By Jennifer Edwards
Enquirer staff writer
SHARONVILLE - About 100 public officials and citizens got a lesson Wednesday on Ohio's public records and meeting laws after a dismal response this year to a public records audit conducted by members of the Ohio media.
Democracy functions best through public openness, Ohio Attorney General Jim Petro told a crowd at Great Oaks Police Academy at Scarlet Oaks Career Development Center in Sharonville. All elected officials and those who keep public records are responsible for understanding the laws and abiding by them, he said.
"Don't think that you can make it exempt. And if you are going to err, err on the side of openness," he said.
The forum is one of 12 scheduled this year by the Ohio Attorney General's Office and the Ohio Newspaper Association.
The forums follow an April 21 audit of public agencies that found half of requests for public records were granted promptly and without unnecessary conditions, such as a written request.

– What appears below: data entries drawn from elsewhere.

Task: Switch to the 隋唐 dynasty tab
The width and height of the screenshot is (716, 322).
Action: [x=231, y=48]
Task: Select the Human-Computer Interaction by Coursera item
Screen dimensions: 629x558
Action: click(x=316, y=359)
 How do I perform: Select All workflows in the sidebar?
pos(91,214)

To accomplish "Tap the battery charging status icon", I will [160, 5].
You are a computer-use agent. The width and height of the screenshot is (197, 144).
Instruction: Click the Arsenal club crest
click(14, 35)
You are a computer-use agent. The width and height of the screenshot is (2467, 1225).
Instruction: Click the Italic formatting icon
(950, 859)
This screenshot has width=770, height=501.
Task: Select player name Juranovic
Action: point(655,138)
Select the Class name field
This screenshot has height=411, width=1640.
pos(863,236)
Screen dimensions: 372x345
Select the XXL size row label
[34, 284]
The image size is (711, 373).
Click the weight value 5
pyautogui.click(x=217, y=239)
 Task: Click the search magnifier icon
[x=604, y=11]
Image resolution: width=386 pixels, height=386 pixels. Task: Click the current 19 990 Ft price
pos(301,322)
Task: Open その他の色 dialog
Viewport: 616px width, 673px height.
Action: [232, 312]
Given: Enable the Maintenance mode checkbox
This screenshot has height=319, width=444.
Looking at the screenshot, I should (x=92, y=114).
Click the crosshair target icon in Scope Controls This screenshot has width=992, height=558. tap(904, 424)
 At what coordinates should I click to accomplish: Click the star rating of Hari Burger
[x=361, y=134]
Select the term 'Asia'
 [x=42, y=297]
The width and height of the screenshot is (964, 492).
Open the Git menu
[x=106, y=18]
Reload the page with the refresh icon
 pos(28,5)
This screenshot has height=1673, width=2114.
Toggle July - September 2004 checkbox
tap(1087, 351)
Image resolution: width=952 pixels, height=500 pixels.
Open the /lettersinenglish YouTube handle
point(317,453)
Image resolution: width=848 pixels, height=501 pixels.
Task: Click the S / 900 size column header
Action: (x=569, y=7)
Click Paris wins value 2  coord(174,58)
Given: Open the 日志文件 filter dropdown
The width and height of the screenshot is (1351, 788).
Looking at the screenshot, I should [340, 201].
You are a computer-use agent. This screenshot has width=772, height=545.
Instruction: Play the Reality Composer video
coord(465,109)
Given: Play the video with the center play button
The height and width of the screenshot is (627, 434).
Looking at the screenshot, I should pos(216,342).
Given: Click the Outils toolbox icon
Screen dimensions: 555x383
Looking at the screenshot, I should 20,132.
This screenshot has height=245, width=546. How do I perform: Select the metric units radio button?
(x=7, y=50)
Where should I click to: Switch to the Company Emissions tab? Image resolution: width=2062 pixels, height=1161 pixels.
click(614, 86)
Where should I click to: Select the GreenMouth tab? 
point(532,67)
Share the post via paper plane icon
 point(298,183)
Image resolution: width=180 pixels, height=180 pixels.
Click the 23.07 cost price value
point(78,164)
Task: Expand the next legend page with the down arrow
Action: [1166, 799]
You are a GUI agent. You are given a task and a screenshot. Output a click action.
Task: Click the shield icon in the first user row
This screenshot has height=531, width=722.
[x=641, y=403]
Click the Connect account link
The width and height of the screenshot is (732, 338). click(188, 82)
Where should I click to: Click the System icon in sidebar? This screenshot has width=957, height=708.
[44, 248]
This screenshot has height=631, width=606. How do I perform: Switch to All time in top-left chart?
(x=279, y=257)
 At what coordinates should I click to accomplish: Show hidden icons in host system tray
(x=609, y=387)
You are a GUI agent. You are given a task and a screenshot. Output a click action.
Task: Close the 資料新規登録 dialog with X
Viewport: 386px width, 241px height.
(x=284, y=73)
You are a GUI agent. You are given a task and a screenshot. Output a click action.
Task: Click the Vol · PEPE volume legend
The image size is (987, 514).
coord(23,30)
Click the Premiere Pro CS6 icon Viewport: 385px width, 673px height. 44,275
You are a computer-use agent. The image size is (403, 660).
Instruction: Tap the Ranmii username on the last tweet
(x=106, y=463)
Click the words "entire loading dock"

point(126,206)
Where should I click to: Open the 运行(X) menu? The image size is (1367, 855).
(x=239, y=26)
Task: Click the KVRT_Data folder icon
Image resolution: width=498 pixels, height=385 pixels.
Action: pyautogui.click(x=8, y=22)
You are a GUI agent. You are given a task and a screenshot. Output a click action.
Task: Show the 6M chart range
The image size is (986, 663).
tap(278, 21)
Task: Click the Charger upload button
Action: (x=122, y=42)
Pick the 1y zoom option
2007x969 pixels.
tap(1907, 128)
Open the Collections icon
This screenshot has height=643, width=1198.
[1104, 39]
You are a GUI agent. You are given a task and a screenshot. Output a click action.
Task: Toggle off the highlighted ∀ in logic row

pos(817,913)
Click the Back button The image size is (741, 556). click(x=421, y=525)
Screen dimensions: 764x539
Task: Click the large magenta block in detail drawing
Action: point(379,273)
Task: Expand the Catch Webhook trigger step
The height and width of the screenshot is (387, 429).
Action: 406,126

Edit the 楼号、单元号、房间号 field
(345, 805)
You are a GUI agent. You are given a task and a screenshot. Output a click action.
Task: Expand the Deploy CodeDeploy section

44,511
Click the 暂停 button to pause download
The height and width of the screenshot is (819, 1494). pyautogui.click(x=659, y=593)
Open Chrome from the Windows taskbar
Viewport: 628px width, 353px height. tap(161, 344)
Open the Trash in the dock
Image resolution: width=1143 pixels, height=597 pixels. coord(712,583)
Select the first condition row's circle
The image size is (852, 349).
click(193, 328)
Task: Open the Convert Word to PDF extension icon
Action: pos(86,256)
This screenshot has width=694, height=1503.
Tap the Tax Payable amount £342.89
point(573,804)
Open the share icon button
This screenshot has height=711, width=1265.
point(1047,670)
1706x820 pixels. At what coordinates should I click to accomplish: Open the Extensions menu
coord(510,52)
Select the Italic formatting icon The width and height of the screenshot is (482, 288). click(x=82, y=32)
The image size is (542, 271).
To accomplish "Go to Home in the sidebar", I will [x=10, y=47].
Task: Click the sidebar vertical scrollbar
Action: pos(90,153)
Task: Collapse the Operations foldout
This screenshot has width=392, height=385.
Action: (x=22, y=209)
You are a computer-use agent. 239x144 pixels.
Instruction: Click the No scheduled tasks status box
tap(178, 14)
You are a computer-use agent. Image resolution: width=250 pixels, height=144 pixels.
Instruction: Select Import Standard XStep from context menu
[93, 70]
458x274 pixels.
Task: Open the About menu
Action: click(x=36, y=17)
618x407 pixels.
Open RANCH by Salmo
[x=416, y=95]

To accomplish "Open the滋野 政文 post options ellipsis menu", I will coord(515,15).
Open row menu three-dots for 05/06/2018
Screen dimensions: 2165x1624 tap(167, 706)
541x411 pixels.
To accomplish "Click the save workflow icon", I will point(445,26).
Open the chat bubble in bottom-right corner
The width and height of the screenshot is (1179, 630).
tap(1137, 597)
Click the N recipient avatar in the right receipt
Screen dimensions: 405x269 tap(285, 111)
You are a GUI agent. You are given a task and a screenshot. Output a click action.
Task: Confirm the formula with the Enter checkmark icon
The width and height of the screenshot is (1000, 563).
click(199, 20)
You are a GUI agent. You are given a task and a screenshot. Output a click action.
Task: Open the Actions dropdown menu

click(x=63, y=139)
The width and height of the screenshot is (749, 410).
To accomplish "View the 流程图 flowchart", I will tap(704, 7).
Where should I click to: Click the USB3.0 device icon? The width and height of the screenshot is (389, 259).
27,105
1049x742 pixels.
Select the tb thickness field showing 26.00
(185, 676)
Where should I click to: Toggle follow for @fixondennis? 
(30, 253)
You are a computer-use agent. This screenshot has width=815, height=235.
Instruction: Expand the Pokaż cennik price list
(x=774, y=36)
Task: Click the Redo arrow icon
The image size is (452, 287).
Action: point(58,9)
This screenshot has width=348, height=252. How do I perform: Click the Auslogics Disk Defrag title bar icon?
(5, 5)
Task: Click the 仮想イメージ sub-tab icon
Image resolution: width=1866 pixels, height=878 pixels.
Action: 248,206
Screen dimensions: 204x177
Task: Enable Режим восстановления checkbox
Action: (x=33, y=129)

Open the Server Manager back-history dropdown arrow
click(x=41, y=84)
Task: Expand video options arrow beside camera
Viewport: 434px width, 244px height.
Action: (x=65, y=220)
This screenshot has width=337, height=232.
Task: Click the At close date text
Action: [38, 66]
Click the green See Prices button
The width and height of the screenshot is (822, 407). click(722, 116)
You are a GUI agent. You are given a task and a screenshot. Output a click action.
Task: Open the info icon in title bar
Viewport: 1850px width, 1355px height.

Without identifying themselves, more than 90 people from 43 newspapers, radio stations, the Associated Press and others approached public agencies in all 88 counties. They asked for six documents, such as an expense report for the city manager and the police chief's salary.
Legislation is currently being drafted that likely will include penalties for violators ranging from $250 to $1,000.
There also likely will be mandatory training on the laws for public officials and employees and a requirement for elected officials to adopt policies embracing the laws.